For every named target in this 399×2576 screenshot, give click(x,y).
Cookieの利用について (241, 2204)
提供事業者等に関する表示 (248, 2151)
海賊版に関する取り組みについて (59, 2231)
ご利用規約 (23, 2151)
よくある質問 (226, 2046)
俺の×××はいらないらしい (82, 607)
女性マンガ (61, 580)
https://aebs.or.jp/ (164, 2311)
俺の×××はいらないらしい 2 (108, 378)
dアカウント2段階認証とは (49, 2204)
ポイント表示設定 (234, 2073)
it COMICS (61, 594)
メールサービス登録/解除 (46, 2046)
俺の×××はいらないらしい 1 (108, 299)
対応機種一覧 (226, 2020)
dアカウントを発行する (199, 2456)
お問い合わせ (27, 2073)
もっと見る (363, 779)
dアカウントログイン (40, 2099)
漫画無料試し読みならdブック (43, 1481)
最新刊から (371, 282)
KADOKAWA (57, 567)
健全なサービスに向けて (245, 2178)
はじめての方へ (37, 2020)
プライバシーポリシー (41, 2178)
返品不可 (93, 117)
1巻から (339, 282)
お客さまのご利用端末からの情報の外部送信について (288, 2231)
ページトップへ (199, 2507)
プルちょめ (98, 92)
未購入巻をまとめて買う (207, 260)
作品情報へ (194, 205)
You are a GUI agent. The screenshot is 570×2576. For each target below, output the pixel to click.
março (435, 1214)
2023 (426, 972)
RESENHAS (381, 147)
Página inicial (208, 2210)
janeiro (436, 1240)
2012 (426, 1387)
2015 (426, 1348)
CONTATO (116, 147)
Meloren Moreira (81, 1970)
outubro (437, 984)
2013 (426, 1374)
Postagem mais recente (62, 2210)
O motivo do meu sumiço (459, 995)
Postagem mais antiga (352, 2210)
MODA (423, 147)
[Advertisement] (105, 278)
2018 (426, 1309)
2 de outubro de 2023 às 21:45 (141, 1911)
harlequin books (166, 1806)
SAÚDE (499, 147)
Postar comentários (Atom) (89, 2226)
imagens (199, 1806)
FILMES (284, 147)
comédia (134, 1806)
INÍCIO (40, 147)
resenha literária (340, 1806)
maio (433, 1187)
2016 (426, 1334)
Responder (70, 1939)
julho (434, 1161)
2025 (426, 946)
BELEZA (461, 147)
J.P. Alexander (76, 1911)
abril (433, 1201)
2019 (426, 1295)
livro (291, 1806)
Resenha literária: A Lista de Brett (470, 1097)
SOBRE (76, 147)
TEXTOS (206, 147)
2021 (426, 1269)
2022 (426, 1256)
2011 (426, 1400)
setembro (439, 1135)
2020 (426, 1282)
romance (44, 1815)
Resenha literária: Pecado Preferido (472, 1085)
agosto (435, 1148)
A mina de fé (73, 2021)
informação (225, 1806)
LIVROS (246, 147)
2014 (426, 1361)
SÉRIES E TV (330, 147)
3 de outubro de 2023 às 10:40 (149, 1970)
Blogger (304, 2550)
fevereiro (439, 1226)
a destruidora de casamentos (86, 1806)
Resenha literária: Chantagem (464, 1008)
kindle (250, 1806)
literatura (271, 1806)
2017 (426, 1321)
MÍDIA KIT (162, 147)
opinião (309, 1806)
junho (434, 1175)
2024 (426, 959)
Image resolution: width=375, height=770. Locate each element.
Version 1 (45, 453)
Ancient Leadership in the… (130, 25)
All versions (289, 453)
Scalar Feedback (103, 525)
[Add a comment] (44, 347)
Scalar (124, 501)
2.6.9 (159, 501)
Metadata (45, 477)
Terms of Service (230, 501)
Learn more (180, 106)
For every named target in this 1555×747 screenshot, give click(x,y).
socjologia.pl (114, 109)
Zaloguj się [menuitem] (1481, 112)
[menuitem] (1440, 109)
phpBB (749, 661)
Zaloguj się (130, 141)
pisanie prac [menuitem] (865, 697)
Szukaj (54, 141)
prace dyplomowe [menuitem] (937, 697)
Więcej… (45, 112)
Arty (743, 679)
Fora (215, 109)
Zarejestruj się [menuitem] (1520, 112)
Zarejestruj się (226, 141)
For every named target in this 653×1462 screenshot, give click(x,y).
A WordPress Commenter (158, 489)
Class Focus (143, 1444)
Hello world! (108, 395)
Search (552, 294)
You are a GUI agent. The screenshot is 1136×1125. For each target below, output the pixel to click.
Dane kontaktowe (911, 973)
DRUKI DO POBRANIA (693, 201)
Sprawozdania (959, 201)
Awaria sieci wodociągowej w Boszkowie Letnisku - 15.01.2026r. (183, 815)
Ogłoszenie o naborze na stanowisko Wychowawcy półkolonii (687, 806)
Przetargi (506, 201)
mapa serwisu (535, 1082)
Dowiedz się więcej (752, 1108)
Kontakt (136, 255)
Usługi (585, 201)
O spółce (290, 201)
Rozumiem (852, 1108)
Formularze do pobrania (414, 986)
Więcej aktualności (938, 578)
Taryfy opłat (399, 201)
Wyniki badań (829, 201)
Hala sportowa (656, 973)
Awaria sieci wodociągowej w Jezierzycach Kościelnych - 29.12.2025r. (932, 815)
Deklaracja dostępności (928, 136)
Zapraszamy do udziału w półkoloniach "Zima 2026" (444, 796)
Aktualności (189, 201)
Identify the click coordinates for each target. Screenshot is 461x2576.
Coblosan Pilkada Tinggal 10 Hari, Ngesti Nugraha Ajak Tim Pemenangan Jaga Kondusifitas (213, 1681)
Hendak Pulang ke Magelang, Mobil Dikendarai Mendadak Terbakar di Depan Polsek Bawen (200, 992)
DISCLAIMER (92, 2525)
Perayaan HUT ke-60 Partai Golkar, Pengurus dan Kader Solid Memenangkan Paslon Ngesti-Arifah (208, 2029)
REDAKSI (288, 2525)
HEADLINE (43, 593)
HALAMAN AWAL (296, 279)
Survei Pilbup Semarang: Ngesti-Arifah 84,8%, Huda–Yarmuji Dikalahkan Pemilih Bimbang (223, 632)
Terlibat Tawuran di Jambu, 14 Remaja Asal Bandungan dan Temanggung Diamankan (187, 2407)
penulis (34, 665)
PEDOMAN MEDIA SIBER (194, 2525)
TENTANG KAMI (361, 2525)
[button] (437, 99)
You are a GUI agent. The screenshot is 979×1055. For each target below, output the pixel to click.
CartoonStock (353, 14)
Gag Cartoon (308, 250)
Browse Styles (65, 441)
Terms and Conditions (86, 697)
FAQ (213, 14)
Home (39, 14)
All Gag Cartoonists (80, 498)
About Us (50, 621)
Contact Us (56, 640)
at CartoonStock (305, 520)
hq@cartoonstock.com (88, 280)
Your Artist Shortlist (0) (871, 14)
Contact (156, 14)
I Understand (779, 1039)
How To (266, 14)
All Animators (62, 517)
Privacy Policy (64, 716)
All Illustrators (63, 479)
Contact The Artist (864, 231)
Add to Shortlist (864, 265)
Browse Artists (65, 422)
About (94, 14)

::::::

Task instructions -
Convert these records to a JSON array of strings, one string per line, omitting blank lines.

Solution -
[
  "For every named target in this 399×2576 screenshot, give click(x,y).",
  "Cookieの利用について (241, 2204)",
  "提供事業者等に関する表示 (248, 2151)",
  "海賊版に関する取り組みについて (59, 2231)",
  "ご利用規約 (23, 2151)",
  "よくある質問 (226, 2046)",
  "俺の×××はいらないらしい (82, 607)",
  "女性マンガ (61, 580)",
  "https://aebs.or.jp/ (164, 2311)",
  "俺の×××はいらないらしい 2 (108, 378)",
  "dアカウント2段階認証とは (49, 2204)",
  "ポイント表示設定 (234, 2073)",
  "it COMICS (61, 594)",
  "メールサービス登録/解除 (46, 2046)",
  "俺の×××はいらないらしい 1 (108, 299)",
  "対応機種一覧 (226, 2020)",
  "dアカウントを発行する (199, 2456)",
  "お問い合わせ (27, 2073)",
  "もっと見る (363, 779)",
  "dアカウントログイン (40, 2099)",
  "漫画無料試し読みならdブック (43, 1481)",
  "最新刊から (371, 282)",
  "KADOKAWA (57, 567)",
  "健全なサービスに向けて (245, 2178)",
  "はじめての方へ (37, 2020)",
  "プライバシーポリシー (41, 2178)",
  "返品不可 (93, 117)",
  "1巻から (339, 282)",
  "お客さまのご利用端末からの情報の外部送信について (288, 2231)",
  "ページトップへ (199, 2507)",
  "プルちょめ (98, 92)",
  "未購入巻をまとめて買う (207, 260)",
  "作品情報へ (194, 205)",
  "You are a GUI agent. The screenshot is 570×2576. For each target below, output the pixel to click.",
  "março (435, 1214)",
  "2023 (426, 972)",
  "RESENHAS (381, 147)",
  "Página inicial (208, 2210)",
  "janeiro (436, 1240)",
  "2012 (426, 1387)",
  "2015 (426, 1348)",
  "CONTATO (116, 147)",
  "Meloren Moreira (81, 1970)",
  "outubro (437, 984)",
  "2013 (426, 1374)",
  "Postagem mais recente (62, 2210)",
  "O motivo do meu sumiço (459, 995)",
  "Postagem mais antiga (352, 2210)",
  "MODA (423, 147)",
  "[Advertisement] (105, 278)",
  "2018 (426, 1309)",
  "2 de outubro de 2023 às 21:45 (141, 1911)",
  "harlequin books (166, 1806)",
  "SAÚDE (499, 147)",
  "Postar comentários (Atom) (89, 2226)",
  "imagens (199, 1806)",
  "FILMES (284, 147)",
  "comédia (134, 1806)",
  "INÍCIO (40, 147)",
  "resenha literária (340, 1806)",
  "maio (433, 1187)",
  "2016 (426, 1334)",
  "Responder (70, 1939)",
  "julho (434, 1161)",
  "2025 (426, 946)",
  "BELEZA (461, 147)",
  "J.P. Alexander (76, 1911)",
  "abril (433, 1201)",
  "2019 (426, 1295)",
  "livro (291, 1806)",
  "Resenha literária: A Lista de Brett (470, 1097)",
  "SOBRE (76, 147)",
  "TEXTOS (206, 147)",
  "2021 (426, 1269)",
  "2022 (426, 1256)",
  "2011 (426, 1400)",
  "setembro (439, 1135)",
  "2020 (426, 1282)",
  "romance (44, 1815)",
  "Resenha literária: Pecado Preferido (472, 1085)",
  "agosto (435, 1148)",
  "A mina de fé (73, 2021)",
  "informação (225, 1806)",
  "LIVROS (246, 147)",
  "2014 (426, 1361)",
  "SÉRIES E TV (330, 147)",
  "3 de outubro de 2023 às 10:40 (149, 1970)",
  "Blogger (304, 2550)",
  "fevereiro (439, 1226)",
  "a destruidora de casamentos (86, 1806)",
  "Resenha literária: Chantagem (464, 1008)",
  "kindle (250, 1806)",
  "literatura (271, 1806)",
  "2017 (426, 1321)",
  "MÍDIA KIT (162, 147)",
  "opinião (309, 1806)",
  "junho (434, 1175)",
  "2024 (426, 959)",
  "Image resolution: width=375, height=770. Locate each element.",
  "Version 1 (45, 453)",
  "Ancient Leadership in the… (130, 25)",
  "All versions (289, 453)",
  "Scalar Feedback (103, 525)",
  "[Add a comment] (44, 347)",
  "Scalar (124, 501)",
  "2.6.9 (159, 501)",
  "Metadata (45, 477)",
  "Terms of Service (230, 501)",
  "Learn more (180, 106)",
  "For every named target in this 1555×747 screenshot, give click(x,y).",
  "socjologia.pl (114, 109)",
  "Zaloguj się [menuitem] (1481, 112)",
  "[menuitem] (1440, 109)",
  "phpBB (749, 661)",
  "Zaloguj się (130, 141)",
  "pisanie prac [menuitem] (865, 697)",
  "Szukaj (54, 141)",
  "prace dyplomowe [menuitem] (937, 697)",
  "Więcej… (45, 112)",
  "Arty (743, 679)",
  "Fora (215, 109)",
  "Zarejestruj się [menuitem] (1520, 112)",
  "Zarejestruj się (226, 141)",
  "For every named target in this 653×1462 screenshot, give click(x,y).",
  "A WordPress Commenter (158, 489)",
  "Class Focus (143, 1444)",
  "Hello world! (108, 395)",
  "Search (552, 294)",
  "You are a GUI agent. The screenshot is 1136×1125. For each target below, output the pixel to click.",
  "Dane kontaktowe (911, 973)",
  "DRUKI DO POBRANIA (693, 201)",
  "Sprawozdania (959, 201)",
  "Awaria sieci wodociągowej w Boszkowie Letnisku - 15.01.2026r. (183, 815)",
  "Ogłoszenie o naborze na stanowisko Wychowawcy półkolonii (687, 806)",
  "Przetargi (506, 201)",
  "mapa serwisu (535, 1082)",
  "Dowiedz się więcej (752, 1108)",
  "Kontakt (136, 255)",
  "Usługi (585, 201)",
  "O spółce (290, 201)",
  "Rozumiem (852, 1108)",
  "Formularze do pobrania (414, 986)",
  "Więcej aktualności (938, 578)",
  "Taryfy opłat (399, 201)",
  "Wyniki badań (829, 201)",
  "Hala sportowa (656, 973)",
  "Awaria sieci wodociągowej w Jezierzycach Kościelnych - 29.12.2025r. (932, 815)",
  "Deklaracja dostępności (928, 136)",
  "Zapraszamy do udziału w półkoloniach \"Zima 2026\" (444, 796)",
  "Aktualności (189, 201)",
  "Identify the click coordinates for each target. Screenshot is 461x2576.",
  "Coblosan Pilkada Tinggal 10 Hari, Ngesti Nugraha Ajak Tim Pemenangan Jaga Kondusifitas (213, 1681)",
  "Hendak Pulang ke Magelang, Mobil Dikendarai Mendadak Terbakar di Depan Polsek Bawen (200, 992)",
  "DISCLAIMER (92, 2525)",
  "Perayaan HUT ke-60 Partai Golkar, Pengurus dan Kader Solid Memenangkan Paslon Ngesti-Arifah (208, 2029)",
  "REDAKSI (288, 2525)",
  "HEADLINE (43, 593)",
  "HALAMAN AWAL (296, 279)",
  "Survei Pilbup Semarang: Ngesti-Arifah 84,8%, Huda–Yarmuji Dikalahkan Pemilih Bimbang (223, 632)",
  "Terlibat Tawuran di Jambu, 14 Remaja Asal Bandungan dan Temanggung Diamankan (187, 2407)",
  "penulis (34, 665)",
  "PEDOMAN MEDIA SIBER (194, 2525)",
  "TENTANG KAMI (361, 2525)",
  "[button] (437, 99)",
  "You are a GUI agent. The screenshot is 979×1055. For each target below, output the pixel to click.",
  "CartoonStock (353, 14)",
  "Gag Cartoon (308, 250)",
  "Browse Styles (65, 441)",
  "Terms and Conditions (86, 697)",
  "FAQ (213, 14)",
  "Home (39, 14)",
  "All Gag Cartoonists (80, 498)",
  "About Us (50, 621)",
  "Contact Us (56, 640)",
  "at CartoonStock (305, 520)",
  "hq@cartoonstock.com (88, 280)",
  "Your Artist Shortlist (0) (871, 14)",
  "Contact (156, 14)",
  "I Understand (779, 1039)",
  "How To (266, 14)",
  "All Animators (62, 517)",
  "Privacy Policy (64, 716)",
  "All Illustrators (63, 479)",
  "Contact The Artist (864, 231)",
  "Add to Shortlist (864, 265)",
  "Browse Artists (65, 422)",
  "About (94, 14)"
]